> [AUSZUG AUS DOKUMENT]
Das Rittener Obstbauseminar
Das Obstbauseminar in Lichtenstern am Ritten (I), das jährlich seit 1991 vom Absolventenverein für Landwirtschaftliche Schulen (ALS) organisiert wird, war auch dieses Jahr Gradmesser für den Zustand der Obstbranche in Südtirol.
Das Seminar ist ein Gradmesser der Probleme, die gegenwärtig den Obstbäuerinnen und -bauern unter den Nägeln brennen. An drei Tagen standen 25 Referate auf dem Seminarprogramm und man kann sich vorstellen, mit welcher Intensität dort in geschlossenem Rahmen bis spät abends diskutiert wurde.
Das Thema, das den Obstbaubetrieben heute am meisten Kopfzerbrechen bereitet, ist der Pflanzenschutz. Und das in dreifacher Weise. Einmal bereiten als Folge des Klimawandels immer wieder neue invasive Schädlinge und Pilzkrankheiten Sorgen, gleichzeitig schwindet von Jahr zu Jahr die Liste der zur Verfügung stehenden Pflanzenschutzmittel (viele Zulassungen guter, umweltfreundlicher Wirkstoffe laufen aus und werden von den Herstellerfirmen nicht wieder registriert), und die EU schiesst aus dem Nichts und teilweise ohne wissenschaftliche Grundlage Restriktionen in den Raum, die weder begründet noch umsetzbar sind. Die Obstanbauenden sind mehr als besorgt.

> [GEGEBENE INFORMATIONEN]
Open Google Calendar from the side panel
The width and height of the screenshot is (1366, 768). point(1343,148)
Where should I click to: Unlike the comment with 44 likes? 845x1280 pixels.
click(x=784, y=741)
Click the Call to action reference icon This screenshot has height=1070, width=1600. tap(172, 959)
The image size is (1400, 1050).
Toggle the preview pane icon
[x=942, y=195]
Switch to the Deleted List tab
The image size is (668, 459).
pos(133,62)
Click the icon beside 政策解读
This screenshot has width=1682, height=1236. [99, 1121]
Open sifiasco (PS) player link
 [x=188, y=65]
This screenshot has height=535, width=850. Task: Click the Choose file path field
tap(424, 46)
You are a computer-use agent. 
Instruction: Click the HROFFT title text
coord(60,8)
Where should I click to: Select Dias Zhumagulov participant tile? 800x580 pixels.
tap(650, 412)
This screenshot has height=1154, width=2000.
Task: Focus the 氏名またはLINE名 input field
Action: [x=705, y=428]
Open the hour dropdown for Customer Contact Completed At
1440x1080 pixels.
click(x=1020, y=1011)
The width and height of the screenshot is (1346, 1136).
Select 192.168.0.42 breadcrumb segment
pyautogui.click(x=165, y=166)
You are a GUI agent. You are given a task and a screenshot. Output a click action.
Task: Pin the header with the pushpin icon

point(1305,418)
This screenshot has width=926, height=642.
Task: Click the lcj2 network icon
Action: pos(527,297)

> [ZU ERLEDIGENDE AUFGABEN]
A - Aktualisiere bitte den Text über das Rittener Obstbauseminar von "Das Seminar ist" bis einschließlich "abends diskutiert wurde." und ersetze dabei "Referate" durch "Vorträge".
B - Wie viele Referate standen laut dem Text über das Rittener Obstbauseminar auf dem Seminarprogramm?
C - Führe den Text über das Rittener Obstbauseminar im Anschluss an seinen letzten Satz weiter.

> [LISTE DER ANTWORTEN]
A -
Das Seminar ist ein Gradmesser der Probleme, die gegenwärtig den Obstbäuerinnen und -bauern unter den Nägeln brennen. An drei Tagen standen 25 Vorträge auf dem Seminarprogramm und man kann sich vorstellen, mit welcher Intensität dort in geschlossenem Rahmen bis spät abends diskutiert wurde.

B - 25 Referate an drei Tagen.

C -
Farm to fork
Herbert Dorfmann, EU-Parlamentarier, referierte zum aktuellen Stand der EU-Strategie im Rahmen des «Green Deals» und «Farm to Fork». Der Idee der EU-Initiative liegen durchaus positive Aspekte zugrunde, aber gewisse Brüsseler «Schreibtisch-Bestimmungen», wie z. B. das SUR (Sustainable Use Regulation), das alternativlos unausführbare Reduktion der Pflanzenschutzmittel bis 2030 um 50 % vorsah, ist mittlerweile versenkt worden. In der Zwischenzeit steht die EU auch neueren Gen-Techniken nicht mehr negativ gegenüber (z. B. der Gen-Scheren-Technik, CRISPR/Cas).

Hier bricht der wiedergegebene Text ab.